The Invention of Kenya

Do not read The New York Times if you want to understand what is going on in Kenya. Here’s Jeffrey Gettleman misleading Americans — and, far worse, slandering Kenyans — when he writes :

“With the president, Mwai Kibaki, a Kikuyu and Mr. Odinga a Luo, the election seems to have tapped into an atavistic vein of tribal tension that always lay beneath the surface in Kenya but until now had not provoked widespread mayhem.” (Jeffrey Gettleman, The New York Times, Dec. 31, 2007).

Instead, you could do worse than starting with my dissertation. I wrote:

“The notion of “tribe,” that is, “social formations held together by primordial ties,” emerged as a “racist concept deployed by colonial anthropology to manage and control dissident populations.” It is not just that the concept of “tribe” was posited as the most primitive form of social organization (ostensibly with “nation” as the highest form). It was also a means of social control. Africans in pre-colonial societies often defined themselves as belonging to a variety of loose associations – subject to chiefs at moments, to cults at others, and at other times to professional guilds – and never simply considered themselves as part of a single “tribal” identity – much less the forms that emerged during colonialism. And whereas various customs had certainly been valued in these communities, colonialism led to the construction and freezing of the ones that proved particularly congenial to the new rulers.”

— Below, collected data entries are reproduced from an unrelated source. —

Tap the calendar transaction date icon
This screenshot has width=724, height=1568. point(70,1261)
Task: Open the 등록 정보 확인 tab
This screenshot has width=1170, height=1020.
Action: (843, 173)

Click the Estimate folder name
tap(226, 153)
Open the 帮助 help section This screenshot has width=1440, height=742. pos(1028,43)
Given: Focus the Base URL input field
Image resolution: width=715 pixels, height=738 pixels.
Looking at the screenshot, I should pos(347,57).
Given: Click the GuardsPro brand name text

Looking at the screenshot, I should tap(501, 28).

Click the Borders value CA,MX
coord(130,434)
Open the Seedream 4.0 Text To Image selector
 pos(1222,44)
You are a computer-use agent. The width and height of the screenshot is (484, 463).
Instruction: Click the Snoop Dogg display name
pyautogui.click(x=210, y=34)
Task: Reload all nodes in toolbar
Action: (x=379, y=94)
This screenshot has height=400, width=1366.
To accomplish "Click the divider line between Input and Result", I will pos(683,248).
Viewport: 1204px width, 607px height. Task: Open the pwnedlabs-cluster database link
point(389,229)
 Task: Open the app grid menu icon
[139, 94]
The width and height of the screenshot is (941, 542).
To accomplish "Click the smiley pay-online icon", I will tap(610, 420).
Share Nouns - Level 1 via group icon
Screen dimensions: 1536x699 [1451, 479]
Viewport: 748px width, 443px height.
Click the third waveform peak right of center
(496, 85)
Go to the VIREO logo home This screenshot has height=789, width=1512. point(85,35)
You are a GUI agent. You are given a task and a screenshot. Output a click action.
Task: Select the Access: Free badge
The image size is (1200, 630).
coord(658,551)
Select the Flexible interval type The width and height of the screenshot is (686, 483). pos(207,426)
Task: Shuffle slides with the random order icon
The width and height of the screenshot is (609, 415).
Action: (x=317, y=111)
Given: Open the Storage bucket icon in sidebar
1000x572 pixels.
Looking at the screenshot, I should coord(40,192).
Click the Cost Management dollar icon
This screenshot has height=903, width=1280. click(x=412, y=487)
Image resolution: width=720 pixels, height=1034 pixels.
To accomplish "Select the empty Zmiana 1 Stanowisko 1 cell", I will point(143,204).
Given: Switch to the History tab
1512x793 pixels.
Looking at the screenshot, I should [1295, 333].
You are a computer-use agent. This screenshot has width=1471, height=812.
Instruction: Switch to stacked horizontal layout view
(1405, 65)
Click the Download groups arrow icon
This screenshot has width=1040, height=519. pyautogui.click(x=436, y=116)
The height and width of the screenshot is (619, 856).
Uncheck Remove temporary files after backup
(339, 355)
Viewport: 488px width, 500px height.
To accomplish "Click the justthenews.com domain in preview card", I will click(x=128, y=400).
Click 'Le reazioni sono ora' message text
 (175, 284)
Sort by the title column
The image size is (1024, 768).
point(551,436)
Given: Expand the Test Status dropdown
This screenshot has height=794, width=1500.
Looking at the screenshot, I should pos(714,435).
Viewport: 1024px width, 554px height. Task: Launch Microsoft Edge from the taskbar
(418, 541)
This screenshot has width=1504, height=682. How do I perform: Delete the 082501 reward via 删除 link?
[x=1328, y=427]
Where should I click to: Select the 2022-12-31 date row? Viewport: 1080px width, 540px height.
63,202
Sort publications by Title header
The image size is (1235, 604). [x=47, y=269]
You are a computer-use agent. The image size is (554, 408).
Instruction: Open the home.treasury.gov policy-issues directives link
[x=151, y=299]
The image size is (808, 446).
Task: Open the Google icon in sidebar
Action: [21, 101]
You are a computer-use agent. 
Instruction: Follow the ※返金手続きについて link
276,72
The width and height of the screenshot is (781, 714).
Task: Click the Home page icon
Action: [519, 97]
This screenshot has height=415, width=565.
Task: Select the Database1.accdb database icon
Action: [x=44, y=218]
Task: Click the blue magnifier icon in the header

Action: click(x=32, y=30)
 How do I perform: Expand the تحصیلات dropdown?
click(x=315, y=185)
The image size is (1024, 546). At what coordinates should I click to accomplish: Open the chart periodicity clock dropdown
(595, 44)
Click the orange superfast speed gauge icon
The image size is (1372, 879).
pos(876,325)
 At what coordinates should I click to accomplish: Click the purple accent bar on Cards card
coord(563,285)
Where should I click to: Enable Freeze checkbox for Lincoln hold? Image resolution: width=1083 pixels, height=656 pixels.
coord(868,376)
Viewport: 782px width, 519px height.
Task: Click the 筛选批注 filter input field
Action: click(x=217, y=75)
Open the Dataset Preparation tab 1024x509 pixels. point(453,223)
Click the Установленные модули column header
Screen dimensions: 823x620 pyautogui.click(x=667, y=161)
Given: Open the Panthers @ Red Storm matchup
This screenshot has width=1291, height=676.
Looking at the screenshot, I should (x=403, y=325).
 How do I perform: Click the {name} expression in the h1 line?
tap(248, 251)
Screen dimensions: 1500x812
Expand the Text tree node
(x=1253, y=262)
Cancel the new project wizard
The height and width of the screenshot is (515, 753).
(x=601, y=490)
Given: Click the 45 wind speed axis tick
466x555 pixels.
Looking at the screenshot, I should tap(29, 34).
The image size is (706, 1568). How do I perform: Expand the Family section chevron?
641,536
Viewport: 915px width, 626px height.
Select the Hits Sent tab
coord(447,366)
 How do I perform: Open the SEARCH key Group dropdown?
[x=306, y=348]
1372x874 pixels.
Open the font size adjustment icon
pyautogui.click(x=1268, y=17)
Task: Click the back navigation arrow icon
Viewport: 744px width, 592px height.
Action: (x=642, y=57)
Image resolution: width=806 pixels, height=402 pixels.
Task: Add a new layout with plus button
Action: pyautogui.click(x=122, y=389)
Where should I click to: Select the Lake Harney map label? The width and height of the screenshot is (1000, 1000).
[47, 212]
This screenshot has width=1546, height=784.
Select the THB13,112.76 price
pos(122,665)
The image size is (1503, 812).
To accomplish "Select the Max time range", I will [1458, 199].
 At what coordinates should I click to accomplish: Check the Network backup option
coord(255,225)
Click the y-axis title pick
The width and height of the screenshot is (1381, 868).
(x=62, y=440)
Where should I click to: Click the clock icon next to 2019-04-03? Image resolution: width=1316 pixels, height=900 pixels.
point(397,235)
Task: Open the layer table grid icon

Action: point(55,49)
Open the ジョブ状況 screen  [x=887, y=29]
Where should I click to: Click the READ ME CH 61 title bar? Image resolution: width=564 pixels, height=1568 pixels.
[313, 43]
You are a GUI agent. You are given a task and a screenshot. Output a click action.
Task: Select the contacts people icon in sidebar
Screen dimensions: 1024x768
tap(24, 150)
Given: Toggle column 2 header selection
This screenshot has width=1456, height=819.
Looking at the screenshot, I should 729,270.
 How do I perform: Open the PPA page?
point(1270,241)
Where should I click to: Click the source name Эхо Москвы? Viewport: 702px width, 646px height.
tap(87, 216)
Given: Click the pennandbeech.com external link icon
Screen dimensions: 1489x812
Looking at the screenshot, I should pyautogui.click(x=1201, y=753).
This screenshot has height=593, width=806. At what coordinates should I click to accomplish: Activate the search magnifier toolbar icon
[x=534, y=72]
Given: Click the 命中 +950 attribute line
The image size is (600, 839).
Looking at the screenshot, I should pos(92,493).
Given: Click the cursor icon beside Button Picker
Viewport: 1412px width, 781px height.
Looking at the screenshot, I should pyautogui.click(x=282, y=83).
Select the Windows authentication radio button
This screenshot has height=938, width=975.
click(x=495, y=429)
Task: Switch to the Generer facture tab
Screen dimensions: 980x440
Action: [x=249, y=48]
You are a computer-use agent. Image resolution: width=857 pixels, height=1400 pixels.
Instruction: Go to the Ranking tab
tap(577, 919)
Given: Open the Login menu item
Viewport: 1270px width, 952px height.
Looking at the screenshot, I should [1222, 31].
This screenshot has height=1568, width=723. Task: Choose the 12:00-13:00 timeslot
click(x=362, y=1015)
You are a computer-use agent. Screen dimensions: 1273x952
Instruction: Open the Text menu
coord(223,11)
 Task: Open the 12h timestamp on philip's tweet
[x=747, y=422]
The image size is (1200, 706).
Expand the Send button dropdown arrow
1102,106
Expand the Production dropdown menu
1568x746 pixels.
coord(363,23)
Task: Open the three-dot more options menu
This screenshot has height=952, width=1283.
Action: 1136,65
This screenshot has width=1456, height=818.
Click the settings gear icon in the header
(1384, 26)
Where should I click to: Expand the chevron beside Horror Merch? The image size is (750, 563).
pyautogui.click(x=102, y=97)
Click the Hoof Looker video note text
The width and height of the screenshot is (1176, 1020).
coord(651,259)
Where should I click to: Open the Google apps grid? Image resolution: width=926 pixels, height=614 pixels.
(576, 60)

That does not mean that Kenyans do not perceive themselves as belonging to certain ethnic groups. Indeed, by claiming that they belong to particular “tribes,” Kenyans  continue to demonstrate how shackled they are to their British colonizers (and American neocolonizers). But there is nothing “atavistic” about such claims to identity. Indeed, they are modern inventions, as Vijay Prashad (cited in the above excerpt) and Terence Ranger have shown.